Comancheria y Manchester frente al mar sin duda son dos películas que presagian la llegada de Trump desde su visión analítica de una sociedad encerrada en sí misma y abocada al caos.

Si hablamos del Oscar al mejor filme extranjero sin duda, y aunque sólo sea por inercia, el premio debería ser para Toni Erdmann, cuyos méritos, a pesar de los numerosos premios, que ha recibido por todas partes, no encuentro. Una película que da vueltas durante casi tres horas sobre sí misma desde, se dice, unos planteamiento de comedia que uno tampoco ve.
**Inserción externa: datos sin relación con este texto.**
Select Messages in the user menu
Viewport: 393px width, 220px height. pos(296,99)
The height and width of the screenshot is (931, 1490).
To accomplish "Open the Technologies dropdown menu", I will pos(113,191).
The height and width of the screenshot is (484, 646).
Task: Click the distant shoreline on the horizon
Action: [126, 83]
Eso sí, hay tema, un buen tema pero ni el guión, ni la realización sacan partido de ello.

De todas maneras en los últimos meses le ha salido al filme alemán un buen competidor. Se trata de El viajante (estreno el próximo mes entre nosotros) de Farhadi, un interesante realizador… iraní. Ahí, en su nacionalidad, es donde puede producir el rebote del premio. El malestar frente a las medidas, indignas, de Trump para impedir la llegada (y expulsión) de ciudadanos de varios países árabes puede cambiar la orientación del voto y hacer posible que Farhadi (se ha negado a viajar a Hollywood por esas medidas) se lleve el premio.

La ruleta de la suerte, con poco de ruleta y mucho de dirigismo, está en marcha. Al día siguiente en los cines de todo el mundo la película premiada elevará su recaudación en gran medida. Todos querrán conocer cuál es el filme premiado como el mejor. Que probablemente no será el mejor ni siquiera de todos los que han sido nominados.

El deseo y la realidad. El propio dictamen de Hollywood. Aquel que La ciudad de las estrellas envía empaquetado en una agradable historia de renuncias y triunfos. El falso o empañado espejo en el que la propia industria del cine se mira.